» **SOURCE DOCUMENT**
These wouldn't have triggered VM_PAT code.
Peter Xu July 22, 2024, 1:52 p.m. UTC | #29
On Mon, Jul 22, 2024 at 02:49:12PM +0800, Yan Zhao wrote:
> On Fri, Jul 19, 2024 at 10:13:33AM -0400, Peter Xu wrote:
> > On Fri, Jul 19, 2024 at 10:28:09AM +0200, David Hildenbrand wrote:
> > > On 19.07.24 01:18, Yan Zhao wrote:
> > > > On Thu, Jul 18, 2024 at 10:03:01AM -0400, Peter Xu wrote:
> > > > > On Thu, Jul 18, 2024 at 09:50:31AM +0800, Yan Zhao wrote:
> > > > > > Ok. Then if we have two sets of pfns, then we can
> > > > > > 1. Call remap_pfn_range() in mmap() for pfn set 1.
> > > > > 
> > > > > I don't think this will work..  At least from the current implementation,
> > > > > remap_pfn_range() will only reserve the memtype if the range covers the
> > > > > whole vma.
> > > > Hmm, by referring to pfn set 1 and pfn set 2, I mean that they're both
> > > > covering the entire vma, but at different times.
> > > > 
> > > > To make it more accurately:
> > > > 
> > > > Consider this hypothetical scenario (not the same as what's implemented in
> > > > vfio-pci, but seems plausible):
> > > > 
> > > > Suppose we have a vma covering only one page, then
> > > > (1) Initially, the vma is mapped to pfn1, with remap_pfn_range().
> > > > (2) Subsequently, unmap_single_vma() is invoked to unmap the entire VMA.
> > > > (3) The driver then maps the entire vma to pfn2 in fault handler
> > > > 
> > > > Given this context, my questions are:
> > > > 1. How can we reserve the memory type for pfn2? Should we call
> > > >     track_pfn_remap() in mmap() in advance?
> > > > 2. How do we untrack the memory type for pfn1 and pfn2, considering they
> > > >     belong to the same VMA but mutual exclusively and not concurrently?
> > > 
> > > Do we really have to support such changing PFNs in a VMA? Are there existing
> > > use cases that would rely on that?
> > 
> > I share the same question with David.  I don't think we support that, and I
> > don't know whether we should, either.
> > 
> > Such flexibility already will break with current PAT design.  See:
> Previously with remap_pfn_range() being able to be called in fault handlers,
> this flexibility is doable. i.e. reserve in the fault handler and untrack
> in unmap_single_vma().

AFAICT, remap_pfn_range() should never be allowed to be called in a fault
handler..  So IMO it's not "it was allowed before", but we did it wrong
from when we used it in fault path: remap_pfn_range() changes VMA flags
since the 1st day, and that requires a writable lock, while fault paths
only hold it read..

I think it's just that the per-vma lock was added a few years ago (then
some lock attestations on vma lock v.s. vma flag changes), and until then
we found this issue.

» **MATERIAL PROVIDED**
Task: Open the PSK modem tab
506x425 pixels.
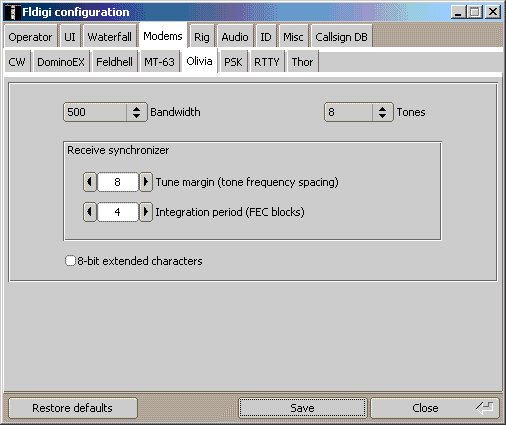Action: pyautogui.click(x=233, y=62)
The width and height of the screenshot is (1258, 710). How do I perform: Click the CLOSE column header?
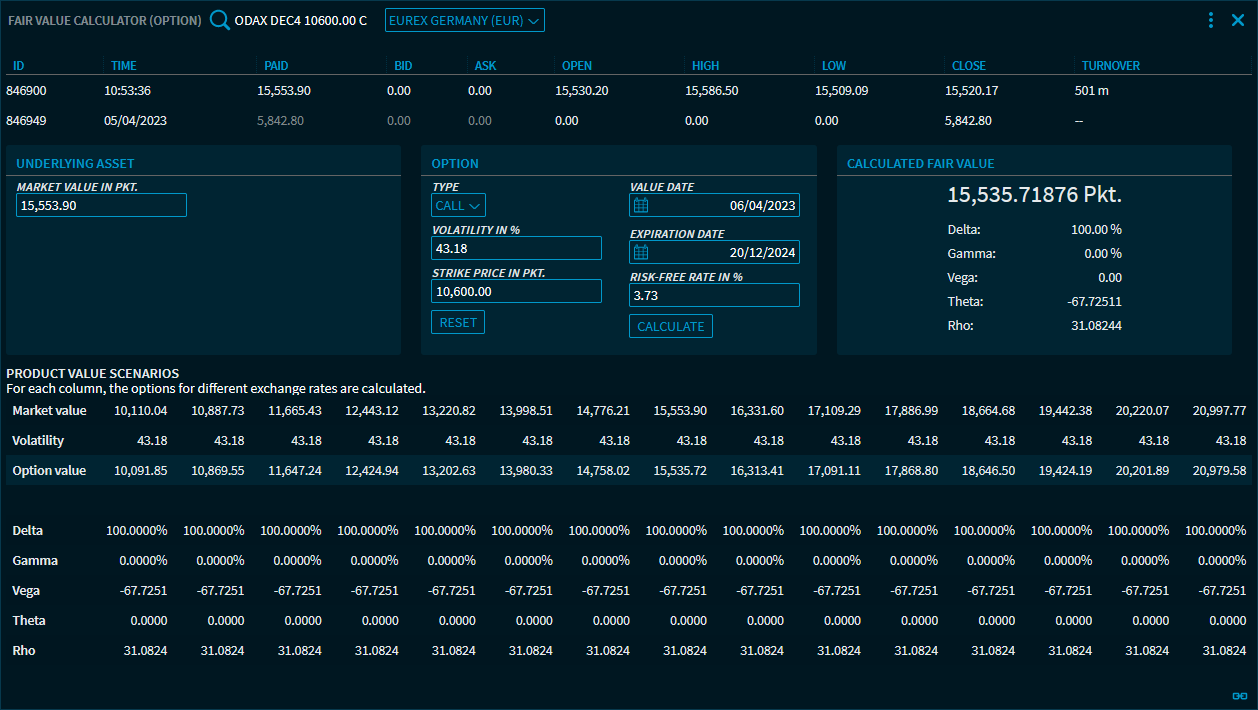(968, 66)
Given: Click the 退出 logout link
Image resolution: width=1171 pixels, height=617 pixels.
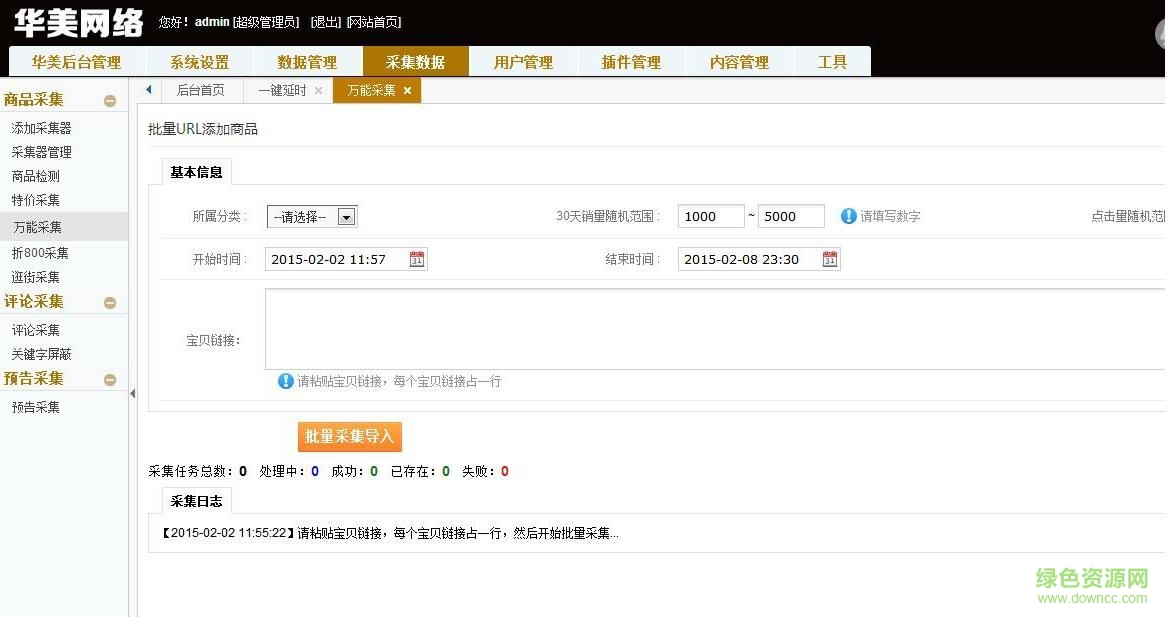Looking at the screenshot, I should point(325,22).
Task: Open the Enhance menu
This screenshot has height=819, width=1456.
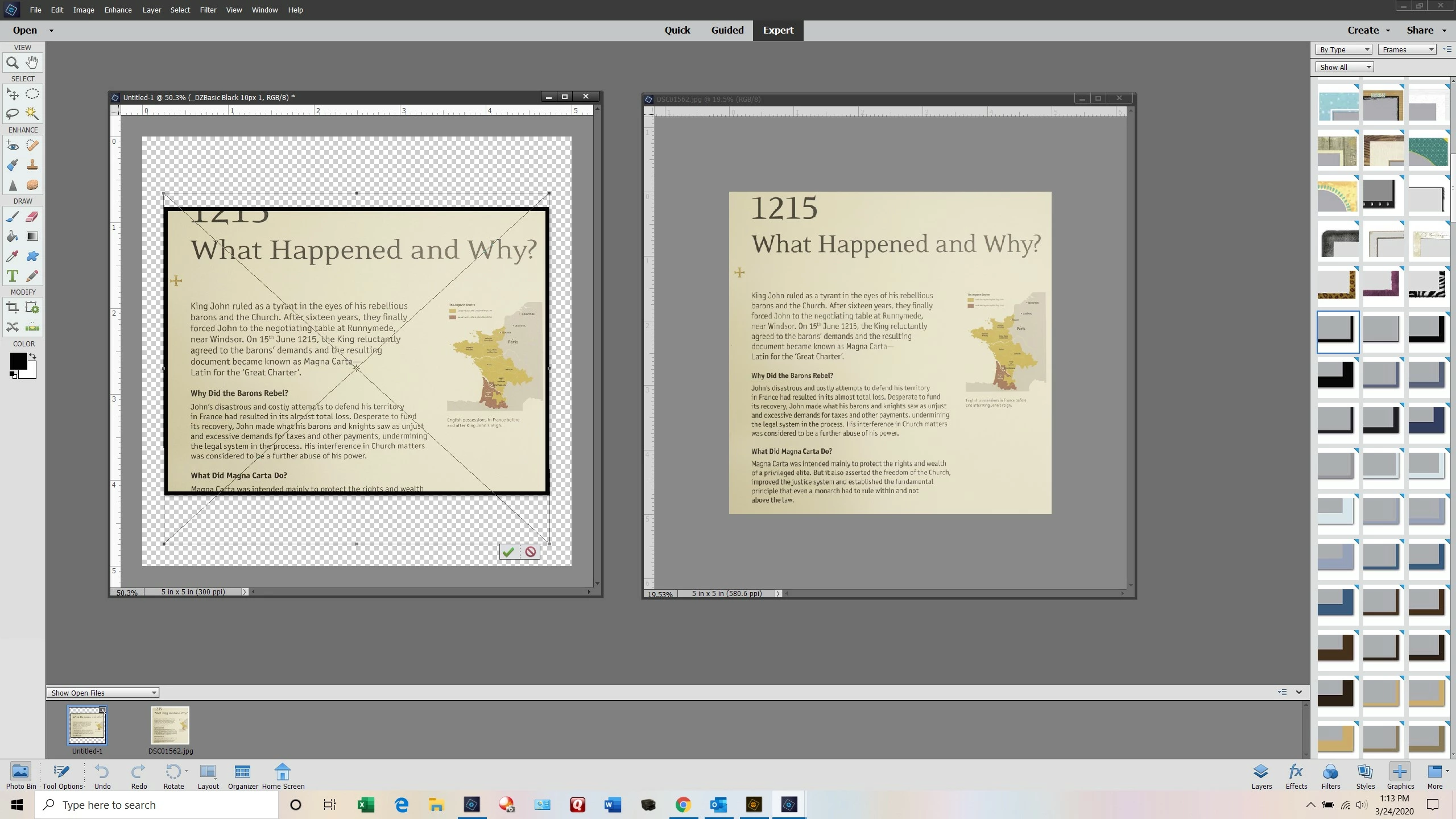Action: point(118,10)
==
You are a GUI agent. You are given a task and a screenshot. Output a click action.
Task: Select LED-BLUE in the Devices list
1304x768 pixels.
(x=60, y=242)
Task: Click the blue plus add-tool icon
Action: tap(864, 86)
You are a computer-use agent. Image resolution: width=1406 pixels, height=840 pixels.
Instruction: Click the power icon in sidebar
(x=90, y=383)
...
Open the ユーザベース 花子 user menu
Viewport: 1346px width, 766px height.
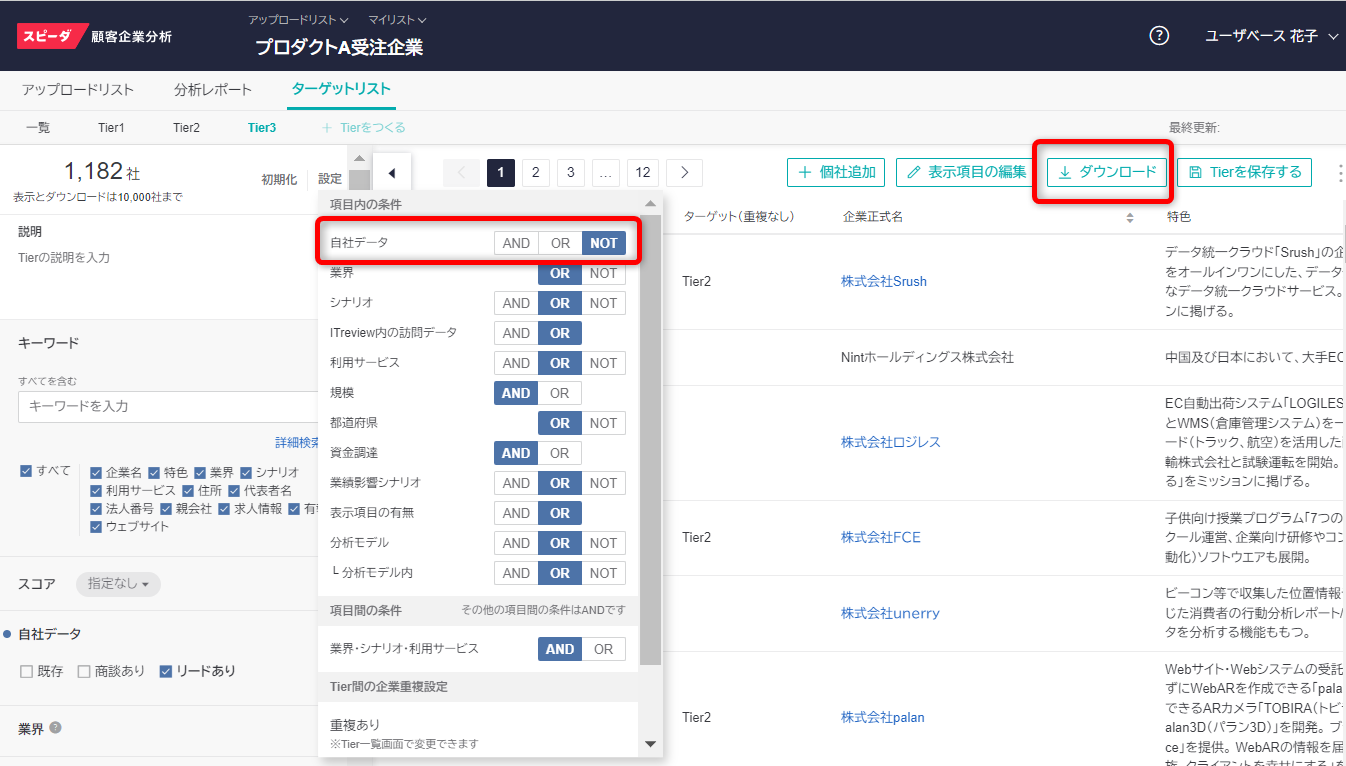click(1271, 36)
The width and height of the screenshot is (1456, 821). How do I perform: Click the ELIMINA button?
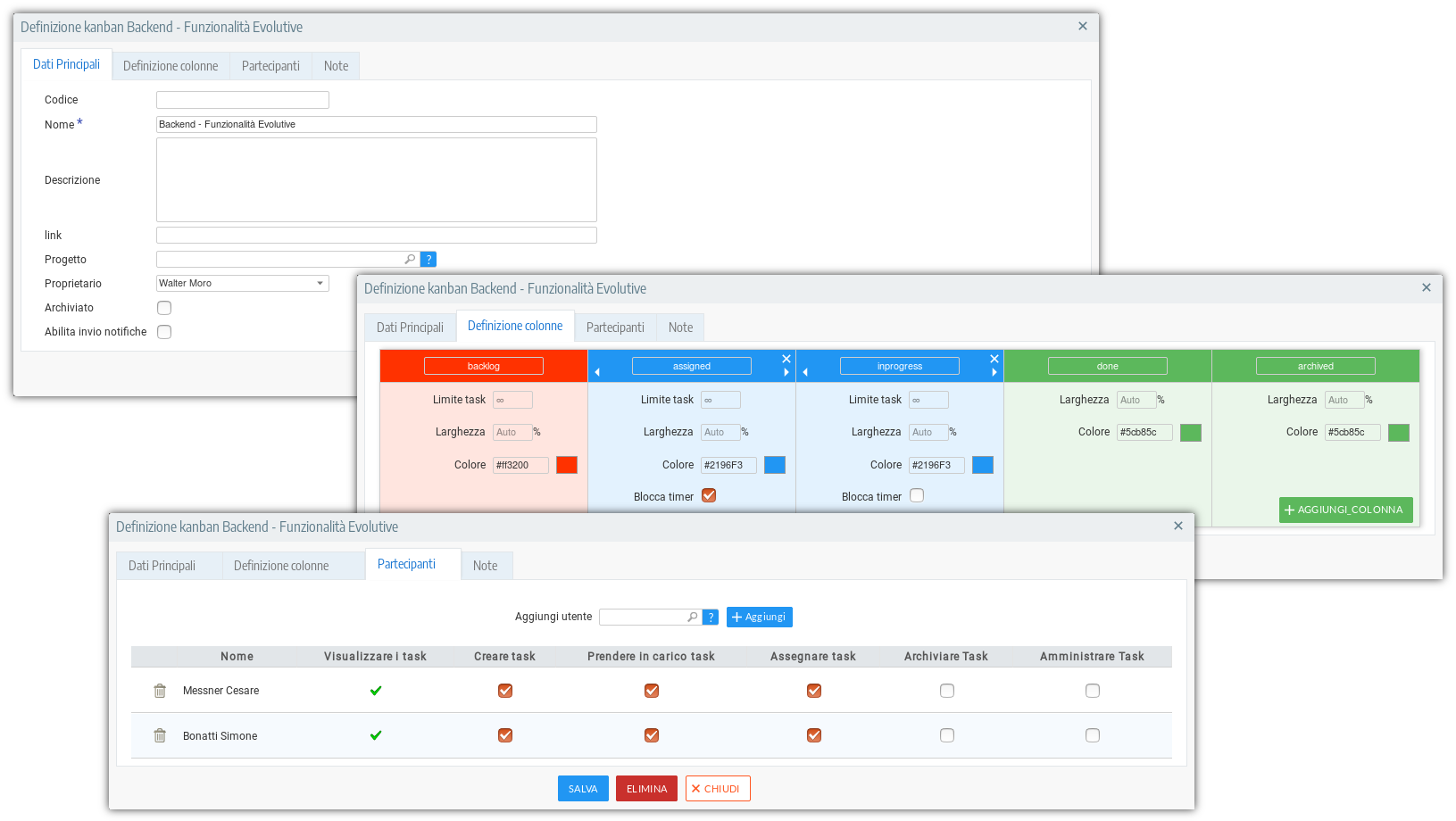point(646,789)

» **JOB**
Continue the kernel mailing-list thread on remap_pfn_range() and PAT memtype tracking, picking up after its final sentence.

» **RESULT FOR THIS EXERCISE**
Peter Xu July 22, 2024, 3:15 p.m. UTC | #30
On Fri, Jul 19, 2024 at 10:18:12PM -0400, Liam R. Howlett wrote:
> * Peter Xu <peterx@redhat.com> [240712 10:43]:
> > This patch is one patch of an old series [1] that got reposted standalone
> > here, with the hope to fix some reported untrack_pfn() issues reported
> > recently [2,3], where there used to be other fix [4] but unfortunately
> > which looks like to cause other issues.  The hope is this patch can fix it
> > the right way.
> > 
> > X86 uses pfn tracking to do pfnmaps.  AFAICT, the tracking should normally
> > start at mmap() of device drivers, then untracked when munmap().  However
> > in the current code the untrack is done in unmap_single_vma().  This might
> > be problematic.
> > 
> > For example, unmap_single_vma() can be used nowadays even for zapping a
> > single page rather than the whole vmas.  It's very confusing to do whole
> > vma untracking in this function even if a caller would like to zap one
> > page.  It could simply be wrong.
> > 
> > Such issue won't be exposed by things like MADV_DONTNEED won't ever work
> > for pfnmaps and it'll fail the madvise() already before reaching here.
> > However looks like it can be triggered like what was reported where invoked
> > from an unmap request from a file vma.
> > 
> > There's also work [5] on VFIO (merged now) to allow tearing down MMIO
> > pgtables before an munmap(), in which case we may not want to untrack the
> > pfns if we're only tearing down the pgtables.  IOW, we may want to keep the
> > pfn tracking information as those pfn mappings can be restored later with
> > the same vma object.  Currently it's not an immediate problem for VFIO, as
> > VFIO uses UC- by default, but it looks like there's plan to extend that in
> > the near future.
> > 
> > IIUC, this was overlooked when zap_page_range_single() was introduced,
> > while in the past it was only used in the munmap() path which wants to
> > always unmap the region completely.  E.g., commit f5cc4eef9987 ("VM: make
> > zap_page_range() callers that act on a single VMA use separate helper") is
> > the initial commit that introduced unmap_single_vma(), in which the chunk
> > of untrack_pfn() was moved over from unmap_vmas().
> > 
> > Recover that behavior to untrack pfnmap only when unmap regions.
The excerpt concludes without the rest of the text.